How to invest like a cockroach
Building a portfolio that can survive anything, and still get a decent return, isn't impossible.
Main Street investors withdrew billions of dollars from the stock market last week -- just before stock prices rallied.
And according to reports, they put the money into bonds -- just before they fell.
This latest example of bad timing was a reversal of what was happening in the weeks before Christmas. Back then, Main Street investors were pulling money out of bonds and throwing it into the stock market. Naturally, this was just before stock markets tumbled and bonds rose.
So many investors act like the proverbial cat on a hot tin roof, always in motion, always trying to guess which way to jump next. Will new Federal Reserve Chairwoman Janet Yellen stop "tapering" bond purchases if the job market remains weak? Will China tank? Will Puerto Rico default? Will inflation take off?
By lucky happenstance, last week SG Securities' quantitative strategist Andrew Lapthorne directed my eye toward an absolutely fascinating piece of research, published just over a year ago by his erstwhile colleague Dylan Grice (who has since vanished into the maw of fund management).
To put it in a nutshell, Grice has advice for all of us: Don't be a cat on a hot tin roof … be a cockroach.

• **WORK TO DO**: Extend the article on investing like a cockroach, starting right after its last sentence.

• **GIVEN MATERIAL**:
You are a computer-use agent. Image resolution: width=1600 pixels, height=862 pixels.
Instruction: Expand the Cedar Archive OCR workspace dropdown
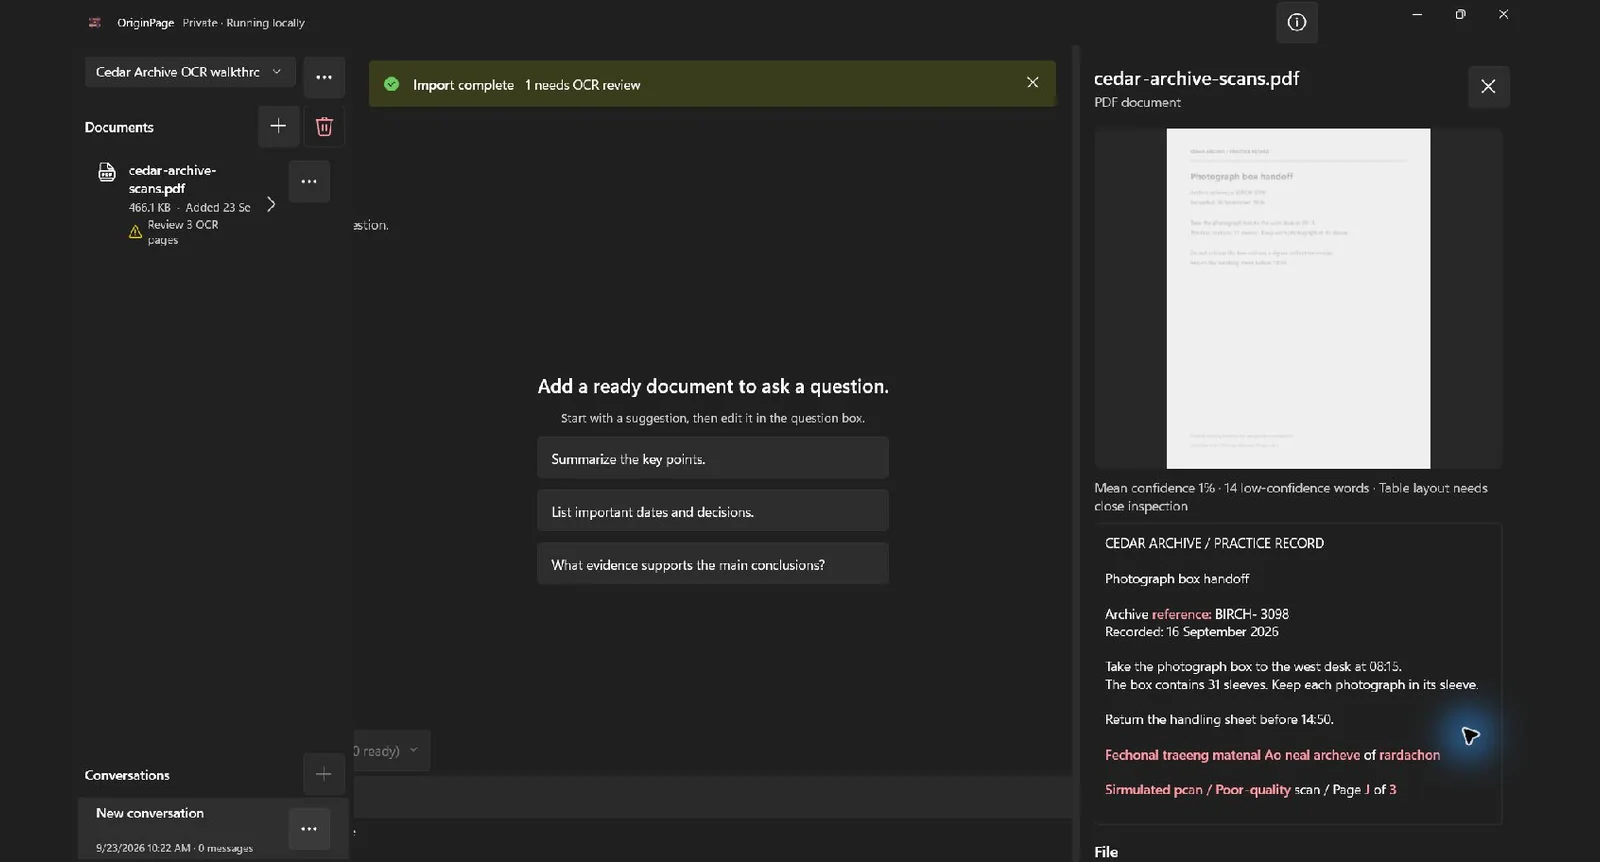[x=190, y=72]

• **ANSWER BELOW**:
"Cockroaches get bad press," Grice wrote in his research paper ("Cockroaches for the Long Run," SG Securities, November 2012). "They're pests. We don't want them in our houses. Mainly, we want to kill them." But, Grice added, cockroaches have one remarkable and underappreciated feature.
They're survivors. And how.
They've been around for 350 million years, which means they have so far survived 7,000 times longer than the human race. They've outlasted the dinosaurs, and millions of other species. They've survived three of the five "mass extinctions" that have swept the planet, each of which wiped out about three-quarters of the other species. "They can go without air for 45 minutes, survive submerged underwater for half an hour, survive freezing temperatures and withstand 15 times more radiation than humans."
No, they are not clever or inventive. But as Grice notes, cockroaches can survive a nuclear blast -- even if they can't build a nuclear bomb.
Wouldn't it be great if we were able to find an investment portfolio that was as robust? Wouldn't it be great if we could find a portfolio that we could just forget about, but which was designed to withstand whatever comes next?
This is a personal quest of mine. Thanks to my job, I really can't run an active portfolio. And, because I know my financial history, I know that the standard alternatives to an active portfolio -- those "balanced" and "target date" funds of stocks and bonds -- may well be a disaster waiting to happen.
I call the holy grail the "all-weather" portfolio. Grice calls it the "cockroach" portfolio. And in his paper he thinks he may have found it.
The cockroach portfolio
Grice's cockroach is a portfolio divided into four equal parts: Stocks, bonds, cash (i.e. deposits or Treasury bills), and gold bullion.
Why might this be a better solution than your "balanced portfolio" of stocks and bonds? Simple.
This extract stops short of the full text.